Philippine Airlines Back in Fold
MANILA, Philippines (AP) _ Philippine Airlines said today it has been readmitted to the International Air Transport Association after settling its debts with the airline industry body.
``PAL has now returned to the fold of the international aviation community,″ airline president Avalino Zapanta said in a statement. ``This is a major step in our inexorable march to full recovery.″
The airline was suspended from the IATA’s clearing house in September 1998 after it failed to pay debts of $32 million to other airlines.
Its suspension from the IATA was a serious blow to the ailing carrier because it effectively severed its links with the association’s 198 member airlines. Passengers with Philippine Airlines tickets were unable to transfer to other airlines.
Passengers traveling from Manila to New York, for example, had to purchase separate tickets on the airline and a second airline and manually recheck their baggage since Philippine Airlines does not fly beyond the U.S. West Coast.

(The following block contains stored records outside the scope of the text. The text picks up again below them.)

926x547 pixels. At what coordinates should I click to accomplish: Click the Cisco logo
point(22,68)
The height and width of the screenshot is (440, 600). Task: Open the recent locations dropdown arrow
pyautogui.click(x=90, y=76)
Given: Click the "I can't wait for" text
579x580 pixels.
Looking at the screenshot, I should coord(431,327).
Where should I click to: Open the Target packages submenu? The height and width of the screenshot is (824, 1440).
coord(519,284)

At that time, the airline was near bankruptcy and struggling to get its creditors, owed $2.2 billion, to accept a recovery plan.

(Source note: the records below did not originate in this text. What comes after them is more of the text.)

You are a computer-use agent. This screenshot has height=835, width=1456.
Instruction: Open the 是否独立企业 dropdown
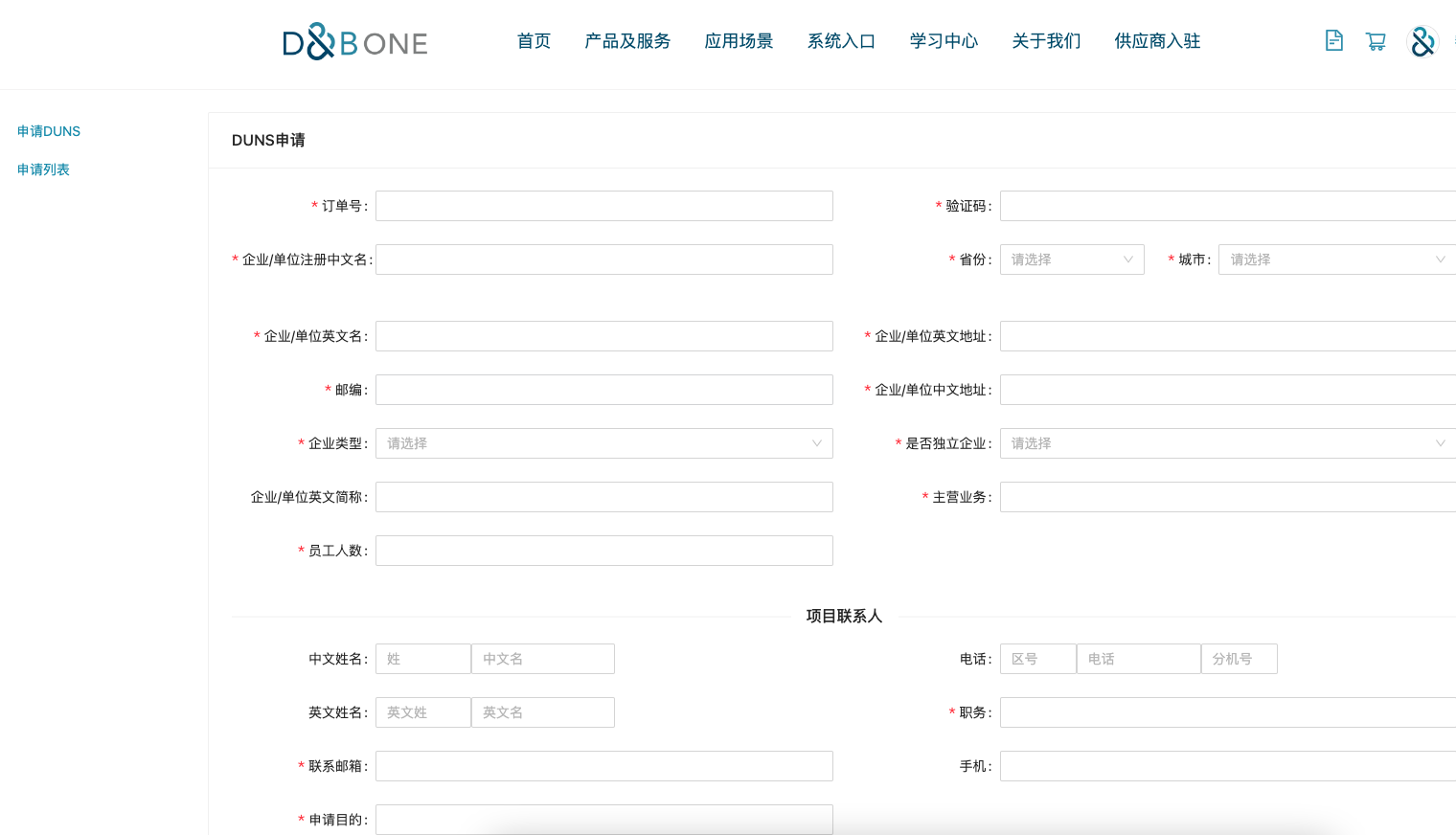pyautogui.click(x=1227, y=443)
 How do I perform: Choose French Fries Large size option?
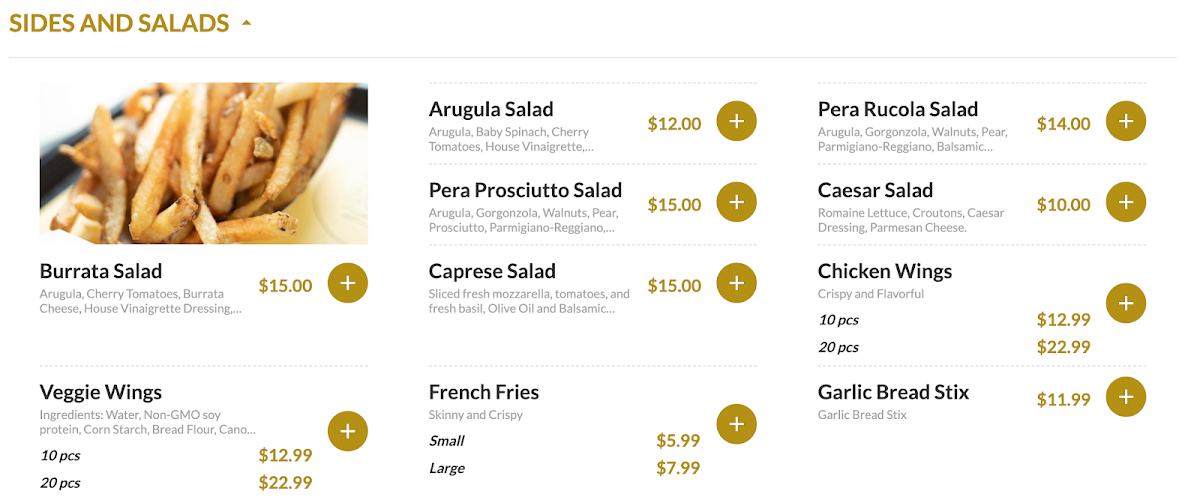tap(447, 468)
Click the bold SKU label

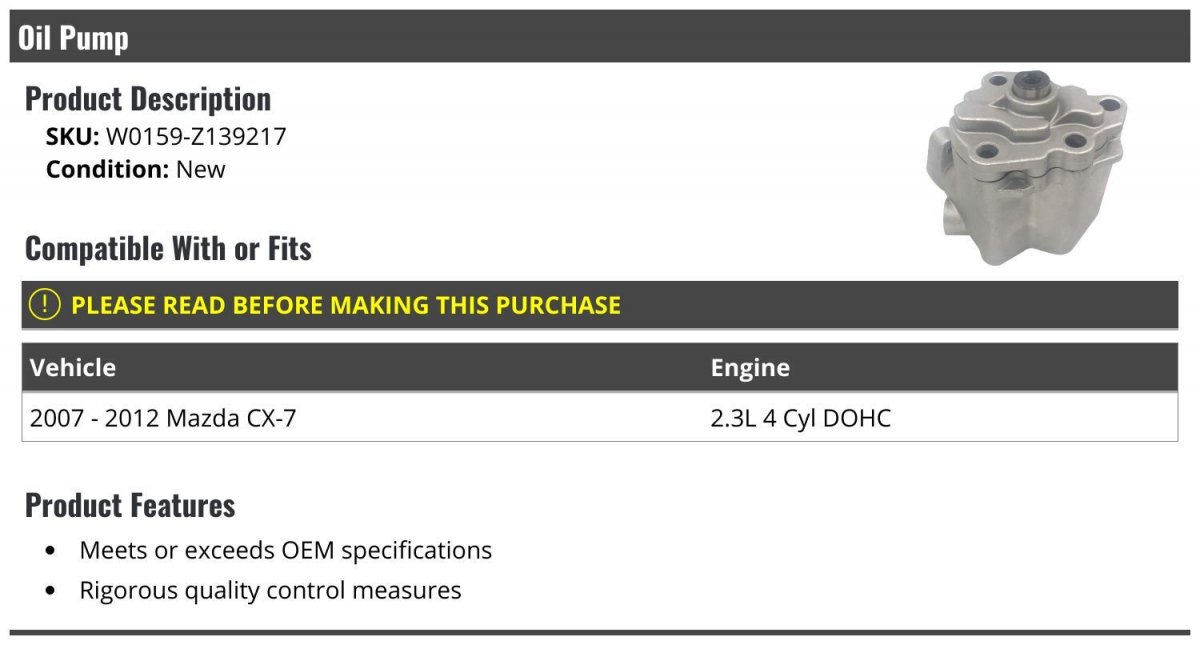(x=72, y=137)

PAL said its debts to IATA airlines were settled earlier this month.
The terms for PAL’s reinstatement also included a $12 million security deposit, which is repayable after a year if the airline meets all its IATA debt payments, or six months if it is a net creditor under the association’s clearing system over that period. The move was approved under PAL’s rehabilitation plan.
After a disastrous 1998, which saw the airline nearly close, PAL has been slowly recovering, posting a net profit in the first quarter of the financial year which began in April after several years of heavy losses.